Altering digital tax stamps to cost taxpayers Shs30 million

Whereas traders and manufacturers had resisted implementation of digital tax stamps in 2019, they have since complied with government seeking to widen the coverage to include other goods. Photo / File 

What you need to know:

  • The proposals now before Parliament suggest that any person who tampers with or alters a digital tax stamps machine commits an offence, which on conviction, attracts a fine or imprisonment.

Manufactures and traders who tamper with a digital tax stamps machine will pay at least Shs30m or face three years in prison, according to proposals under the Tax Procedure Code (Amendment) Bill, 2023. 

The Bill, which is now under consideration by Parliament, indicates that, among others, any person found to have tampered with or altered a digital tax stamps machine commits an offence, which on conviction, attracts a fine or imprisonment.  

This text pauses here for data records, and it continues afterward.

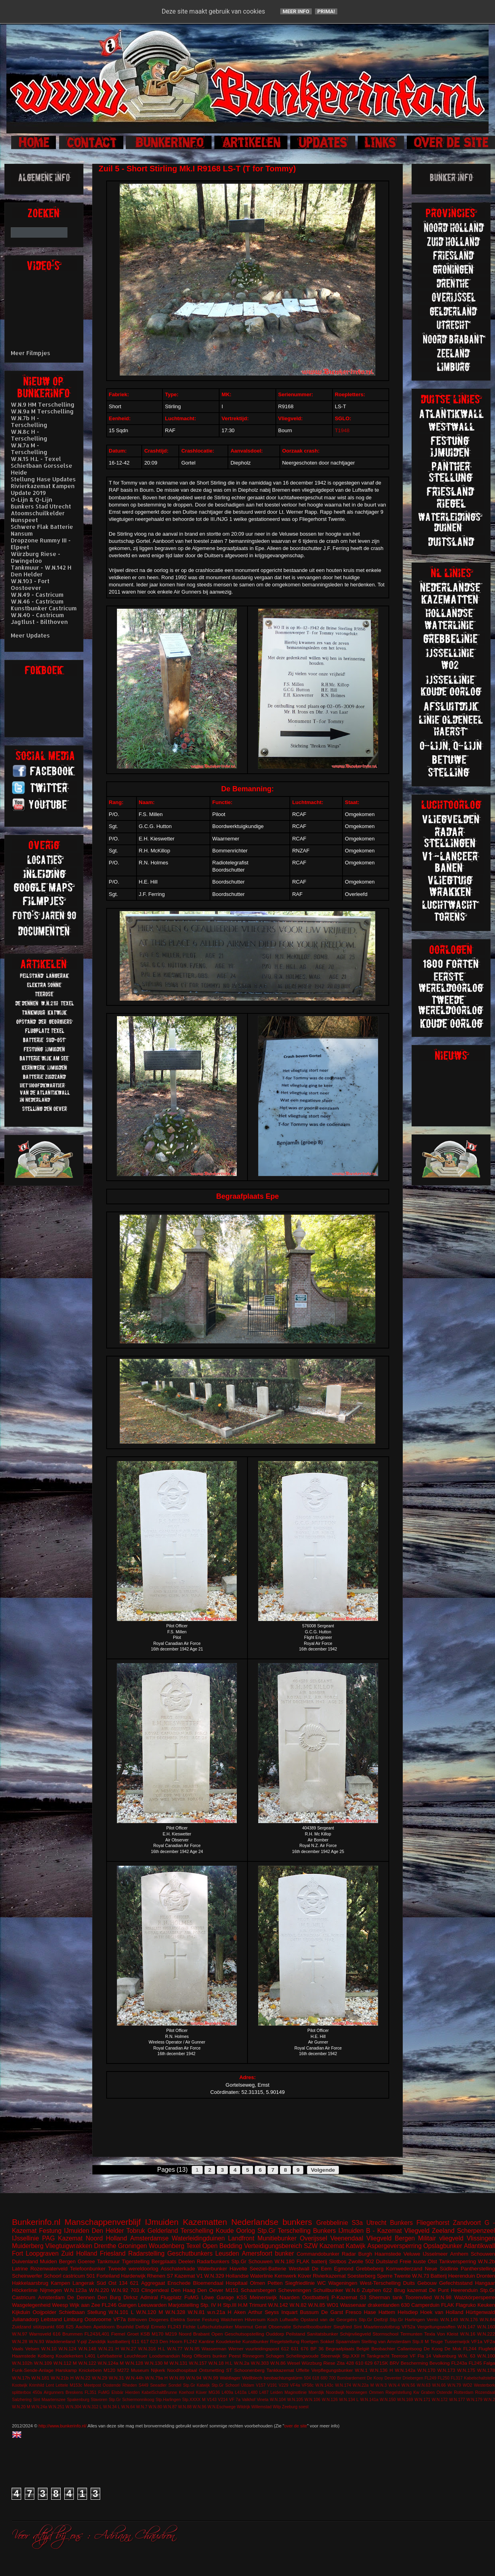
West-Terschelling (380, 2283)
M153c (76, 2385)
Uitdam (247, 2385)
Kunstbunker (255, 2341)
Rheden (130, 2385)
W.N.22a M (363, 2385)
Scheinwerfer (27, 2276)
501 (91, 2276)
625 (70, 2326)
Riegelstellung (284, 2341)
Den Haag (183, 2290)
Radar (349, 2254)
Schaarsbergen (258, 2290)
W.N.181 (41, 2377)
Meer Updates (30, 635)
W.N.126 (330, 2399)
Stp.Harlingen (168, 2399)
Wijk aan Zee (84, 2305)
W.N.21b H (62, 2377)
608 (60, 2326)
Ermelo (158, 2326)
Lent (50, 2385)
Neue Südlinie (441, 2269)
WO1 (333, 2305)
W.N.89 (176, 2377)
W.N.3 (381, 2385)
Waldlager (230, 2377)
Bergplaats (164, 2261)
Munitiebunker (277, 2238)
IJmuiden (161, 2221)
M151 (232, 2290)
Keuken (486, 2305)
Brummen (72, 2333)
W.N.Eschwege (222, 2407)
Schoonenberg (249, 2370)
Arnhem (459, 2254)
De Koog (433, 2348)
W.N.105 (295, 2399)
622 (387, 2290)
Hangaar (485, 2283)
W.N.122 (87, 2362)
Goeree (86, 2261)
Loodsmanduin (164, 2355)
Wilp (277, 2407)
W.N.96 (199, 2407)
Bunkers (401, 2222)
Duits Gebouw (420, 2283)
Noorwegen (356, 2392)
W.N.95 (192, 2348)
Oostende (112, 2385)
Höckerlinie (25, 2290)
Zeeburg (289, 2407)
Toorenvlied (418, 2297)
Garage (225, 2297)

“A person who makes an unauthorised interference to, or tampers with, a digital tax stamps machine commits an offence and is liable, on conviction, to a fine not exceeding one thousand five hundred currency [1,500] points or imprisonment not exceeding ten [10] years,” the proposed amendments read in part. 

The proposals, which seek to amend the Tax Procedures Code Act, 2014, also want to establish penalties for anyone found to have fixed and activated digital tax stamps on wrong goods, brands or volume other than those gazetted for the purpose. 

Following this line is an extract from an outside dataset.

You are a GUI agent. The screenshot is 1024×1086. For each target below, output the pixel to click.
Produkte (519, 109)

The offence, in this regard, will attract a penalty of Shs10m, which is equivalent to 500 currency points or three years in imprison, on conviction. 

Each currency point is equivalent to Shs20,000. The amendments are expected to take effect on July 1.  

In 2019 government introduced digital stamps for a number of goods, among which included mineral water, beer, spirits, wine, soda, and cigarettes. 

Digital tax stamps, introduced under government’s Digital Tax Trucking Solutions, are part of the larger plan through which government is seeking to close tax leakages as well as maximize tax collections. 

Manufacturers had initially resisted the tax stamps citing an increase in the cost of business but have since complied with government extending the stamps to other commodities, among which include sugar and cement.  

Mr Moses Kaggwa, the Ministry of Finance director for economic monitoring, told Monitor yesterday the amendments seek to streamline government’s agenda through which it will increase tax revenues. 

Waiving interest

Under the proposed amendments, government is also seeking to waive interest charged if it exceeds the aggregate of the principal tax and the penal tax. 

“For the avoidance of doubt, where interest due and payable under a tax law as at [July 1], 2017 exceeds the aggregate of the principal tax and the penal tax, the interest in excess of the aggregate is waived,” the amendments read in part. The amendments further propose a waiver for payment of interest and penalty by a taxpayer, where such as taxpayer voluntarily pays the principal outstanding before December 31, 2023.

“The Commissioner shall waive the payment of interest and penalty by a taxpayer on a pro-rata basis, where the taxpayer voluntarily pays part of the principal tax outstanding at June 30, 2023, by December 31, 2023,” the Bill reads.